In Paper II, we compared the searching-based strategy(represented by MaxQuant and FragPipe) and the de novo sequencing strategy(represented by PointNovo and PepGo) and evaluated their performance with spectra of synthetic peptides. The results showed that the de novo sequencing strategy can predict quite a lot of novel peptides like HLA Class I and Class II peptides that cannot be identified by the searching-based strategy, showing great potential applications of de novo sequencing in proteomics and future medicine.
Papers III, IV and V are our previous works based on genome sequencing. In paper III, we sequenced and de novo assembled the genomes of 150 individuals (50 trios), and constructed the haplotypes of the whole MHC region. Following this, in paper IV, we used the de novo assembled results of the 50 trios to reconstruct MHC haplotypes without relying on a reference genome and reported 100 full MHC haplotypes.

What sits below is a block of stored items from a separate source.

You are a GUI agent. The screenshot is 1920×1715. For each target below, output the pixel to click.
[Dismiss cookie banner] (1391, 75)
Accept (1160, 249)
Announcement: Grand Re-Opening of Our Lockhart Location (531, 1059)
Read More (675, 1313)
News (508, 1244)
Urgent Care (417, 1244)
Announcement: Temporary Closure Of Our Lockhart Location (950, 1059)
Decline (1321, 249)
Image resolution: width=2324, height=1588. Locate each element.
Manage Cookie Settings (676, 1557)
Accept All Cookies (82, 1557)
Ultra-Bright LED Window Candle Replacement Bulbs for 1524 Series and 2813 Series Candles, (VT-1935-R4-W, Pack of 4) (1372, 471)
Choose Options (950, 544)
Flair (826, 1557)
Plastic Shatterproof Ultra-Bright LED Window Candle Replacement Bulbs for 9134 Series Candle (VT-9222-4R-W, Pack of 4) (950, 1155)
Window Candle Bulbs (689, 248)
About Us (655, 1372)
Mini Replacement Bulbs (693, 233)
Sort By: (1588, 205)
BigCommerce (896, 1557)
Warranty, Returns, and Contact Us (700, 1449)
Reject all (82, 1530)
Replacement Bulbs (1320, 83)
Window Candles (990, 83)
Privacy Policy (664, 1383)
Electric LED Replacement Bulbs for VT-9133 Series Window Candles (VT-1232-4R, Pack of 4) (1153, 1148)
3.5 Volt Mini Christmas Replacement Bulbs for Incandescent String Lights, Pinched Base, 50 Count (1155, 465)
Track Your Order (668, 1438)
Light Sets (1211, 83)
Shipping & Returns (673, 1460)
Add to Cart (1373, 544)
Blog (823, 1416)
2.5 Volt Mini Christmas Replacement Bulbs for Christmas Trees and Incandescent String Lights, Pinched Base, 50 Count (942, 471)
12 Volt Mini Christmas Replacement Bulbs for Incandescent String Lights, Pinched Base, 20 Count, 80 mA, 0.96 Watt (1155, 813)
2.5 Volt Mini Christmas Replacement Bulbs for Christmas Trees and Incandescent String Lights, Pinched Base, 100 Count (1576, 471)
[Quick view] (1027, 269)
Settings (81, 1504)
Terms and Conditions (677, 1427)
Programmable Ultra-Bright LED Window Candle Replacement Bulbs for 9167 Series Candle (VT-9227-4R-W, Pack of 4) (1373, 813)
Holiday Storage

Lastly, in paper V, we tested two widely used HLA typing methods using high-quality whole genome sequencing data. These works expanded our knowledge of HLA/MHC from the genome perspective, and explored methods other than mass spectrometry in studying HLA/MHC region. In conclusion, AI-based de novo peptide sequencing is a useful approach for proteomics. Particularly, it has the ability to predict novel peptides that can not be identified by searching-based approaches, which is particularly important for immunotherapy. In combination with other technologies like DNA sequencing, AI-based de novo peptide sequencing will play more important roles in future medicine.